Start of SUPPLIED RECORDS

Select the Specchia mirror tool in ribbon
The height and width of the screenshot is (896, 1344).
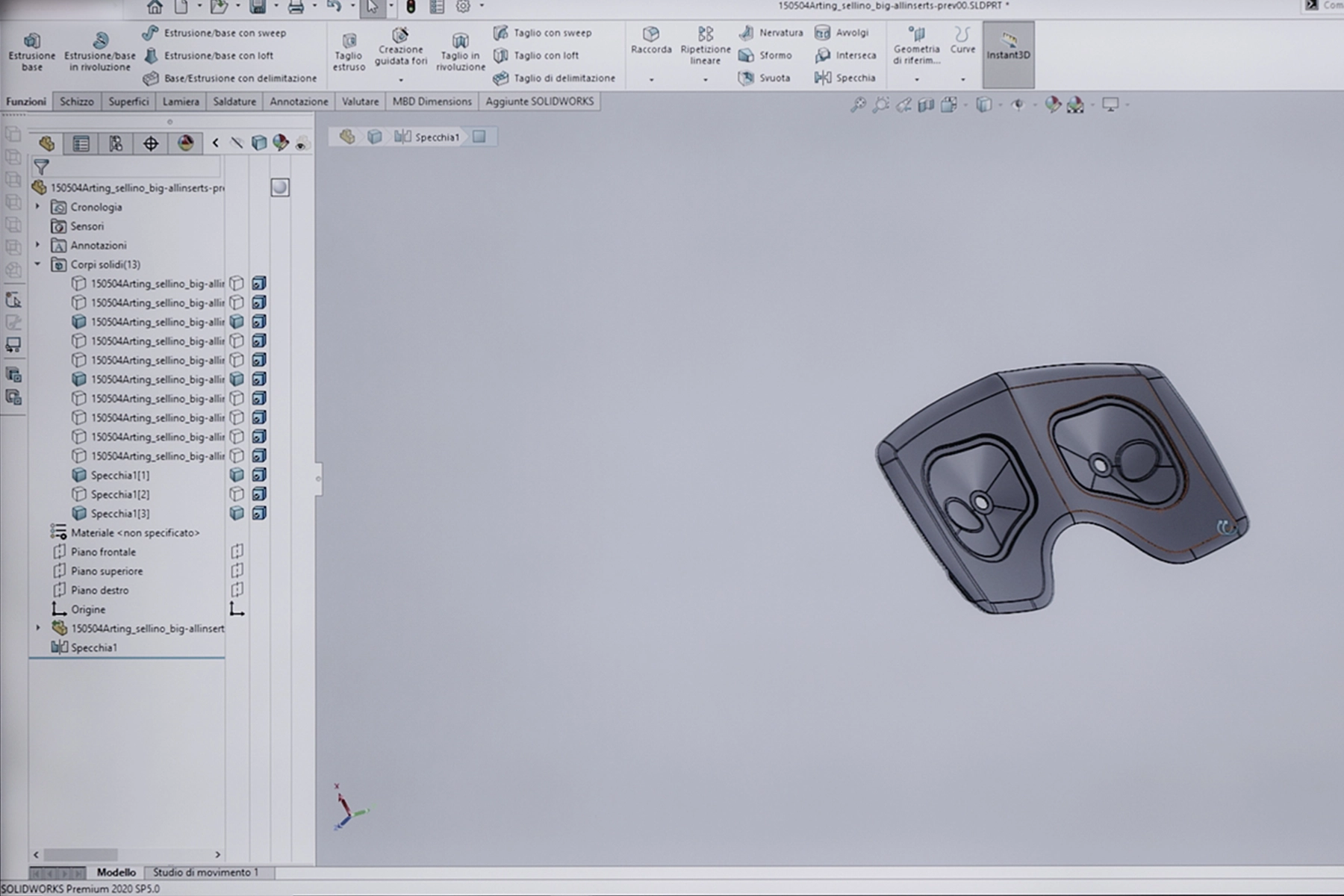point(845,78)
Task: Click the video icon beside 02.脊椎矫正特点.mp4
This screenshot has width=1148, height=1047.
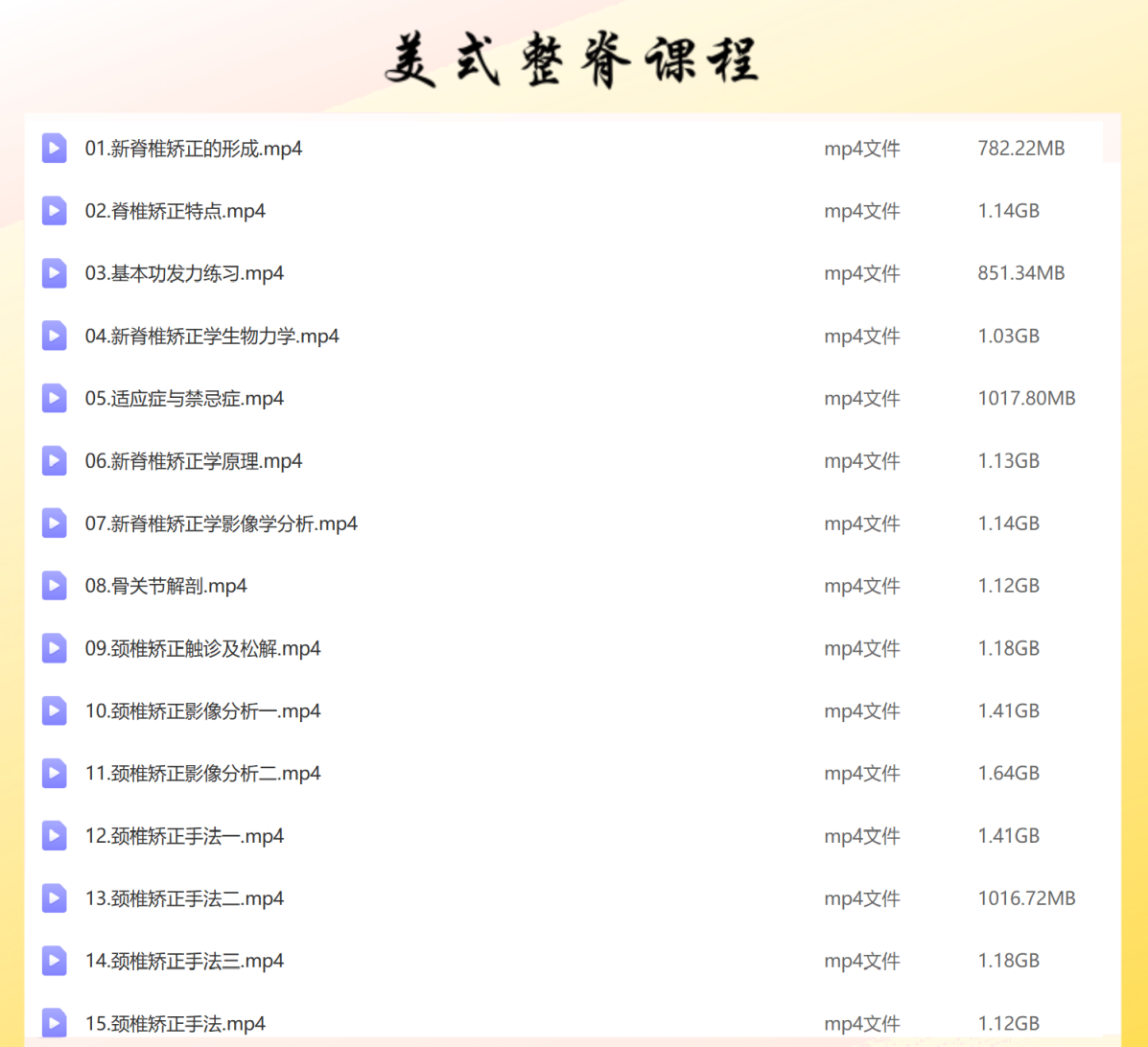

End of SUPPLIED RECORDS
Start of SUPPLIED RECORDS

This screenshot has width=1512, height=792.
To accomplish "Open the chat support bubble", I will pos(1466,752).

End of SUPPLIED RECORDS
Start of SUPPLIED RECORDS

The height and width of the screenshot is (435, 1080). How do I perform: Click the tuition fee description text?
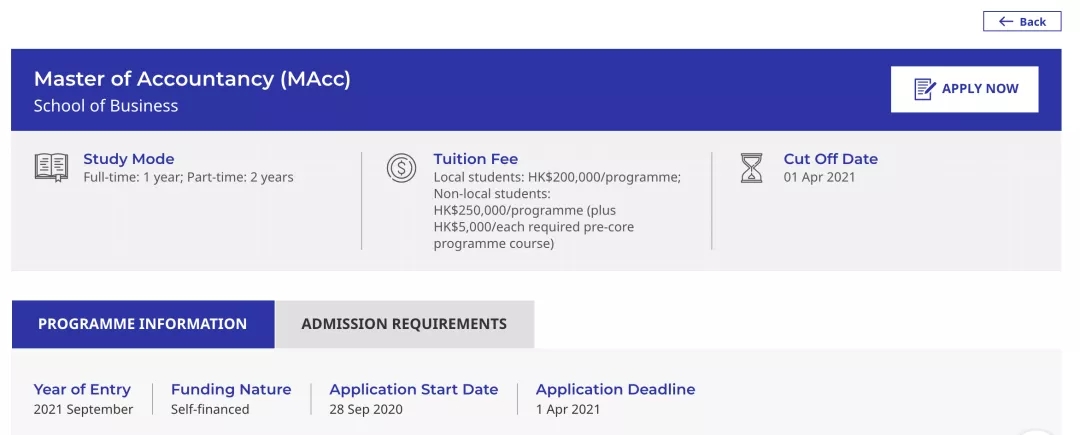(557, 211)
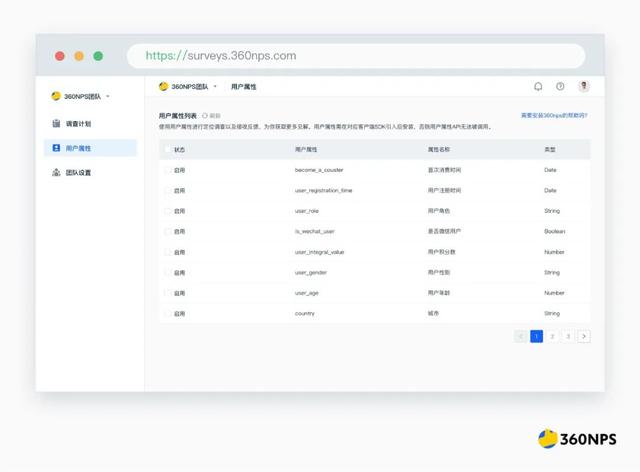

End of SUPPLIED RECORDS

_WORK REQUEST_
Pull from the data each line where the string "This" turns up.

_RESULT_
This screenshot has width=1148, height=1047.
This screenshot has width=1512, height=792.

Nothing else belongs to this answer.